[Data items]
........
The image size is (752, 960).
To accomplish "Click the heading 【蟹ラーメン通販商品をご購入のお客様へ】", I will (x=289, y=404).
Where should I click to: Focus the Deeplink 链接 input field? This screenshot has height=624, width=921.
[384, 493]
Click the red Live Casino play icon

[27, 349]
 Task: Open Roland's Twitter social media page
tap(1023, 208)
........
## [WHAT YOU HAVE TO DO]
The records above should be transcribed in full, with no differences.

## [ANSWER BELOW]
The image size is (752, 960).
To accomplish "Click the heading 【蟹ラーメン通販商品をご購入のお客様へ】", I will (x=289, y=404).
Where should I click to: Focus the Deeplink 链接 input field? This screenshot has height=624, width=921.
[384, 493]
Click the red Live Casino play icon

[27, 349]
 Task: Open Roland's Twitter social media page
tap(1023, 208)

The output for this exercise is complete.